The Flagler County Commission in a 4-1 vote today retreated from plans to give away a parcel of land and a boat ramp on the Intracoastal Waterway in the Hammock, and instead directed the administration to make the boat ramp safe but preserve its value as a community-access point to the water.
The commission assigned its administration the staff of devising “a safe solution for the water management at the end of Pamela Drive,” as well as “immediately” mitigate the boat ramp’s liability, which may entail the installation of a berm very soon.
The turnaround follows a last-minute intervention by a county commissioner less than a month ago, asking for more input from a community that had largely been excluded either from knowing about the plan or offering input. And it follows revelations, first reported here last Friday, that two sides of the debate–a property owner on one side, neighbors on the other–were unnecessarily at loggerheads since both sides preferred that the county maintain ownership of the ramp but that it also assume whatever responsibilities and burdens the county wanted to slough off onto property owners.
The boat ramp, at the end of Pamela Parkway in the Hammock–“Parkway is a distant, wishful misnomer: it’s a dirt road–is not a particularly significant asset in and of itself, being of interest largely to its neighboring property owners and residents, who have historically used the ramp as a community access point. But it isn’t the only such boat ramp in the county’s inventory: the county has about a dozen, so whatever it does with one would set a precedent with others. That seemed to have escaped the county administration’s thinking when it presented the initial proposal to commissioners, making the issue once again illustrative of a recurring dysfunction on the commission, where administrative or commission decisions, from restaurant construction at Bing’s Landing to land use decisions to ill-timed plans to board dynamics, have been reached more on an ad-hoc basis while making the commission look more bumbling than deliberative or analytical.
On Pamela Parkway, it was the county’s hurry to be rid of the boat ramp and the county’s near-total lack of transparency that ended up pitting Hammock residents against each other.
Commissioner Greg Hansen, back today from an illness that had kept him away from the early January meeting where the issue was brought forth, clarified his role. He said a citizen invited him to see the problem and ask whether its potential as a source of flooding could be fixed.

**Source data:**
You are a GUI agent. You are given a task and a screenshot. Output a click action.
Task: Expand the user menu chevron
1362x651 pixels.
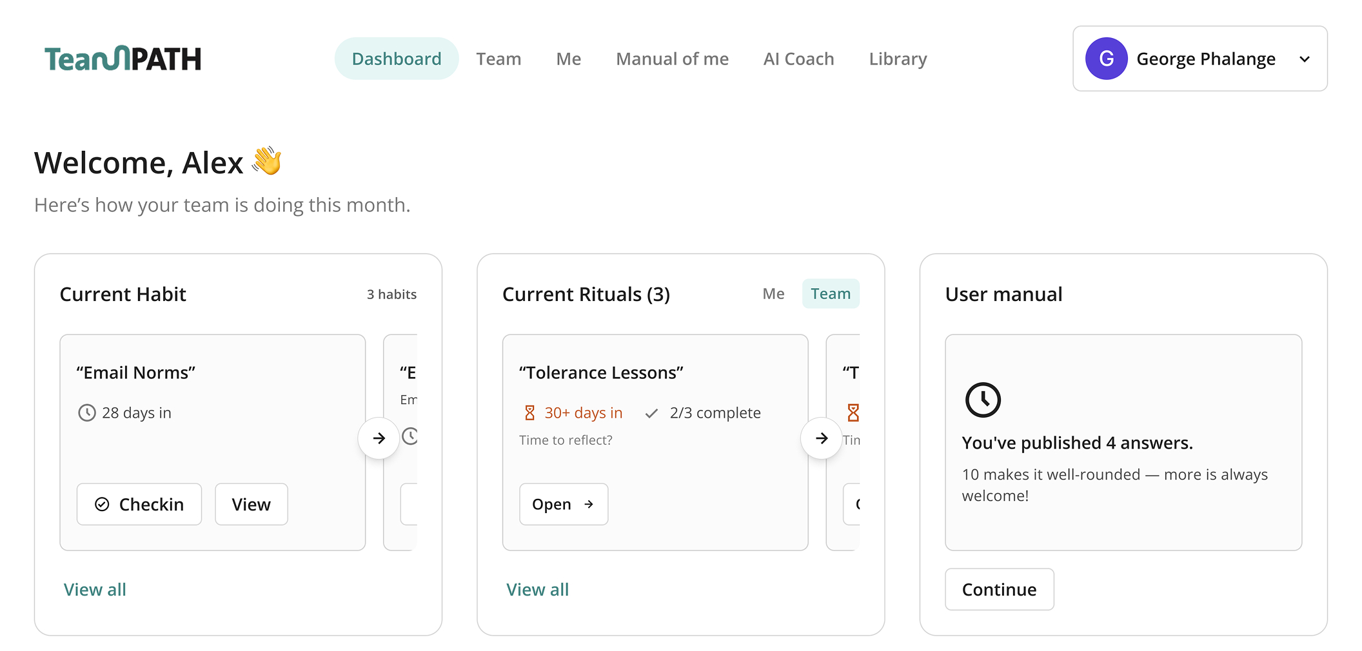1305,59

**Exercise instructions:**
1. Sum up the article on the Pamela Parkway boat ramp in two sentences.
2. Using the article on the Pamela Parkway boat ramp, answer these, one per line:
(a) What was the commission's vote on the change?
(b) About how many boat ramps does the county have?
(c) What kept Commissioner Greg Hansen away from the early January meeting?

**Outputs by task:**
1. The Flagler County Commission voted 4-1 to drop its plan to give away a parcel of land and a boat ramp on the Intracoastal Waterway in the Hammock, and told its administration to make the ramp safe while keeping its value as a community access point to the water. This reversal came after a commissioner asked for more input from the community and after reports that the property owner and the neighbors both preferred that the county keep ownership of the ramp.

2.
(a) 4-1
(b) About a dozen
(c) An illness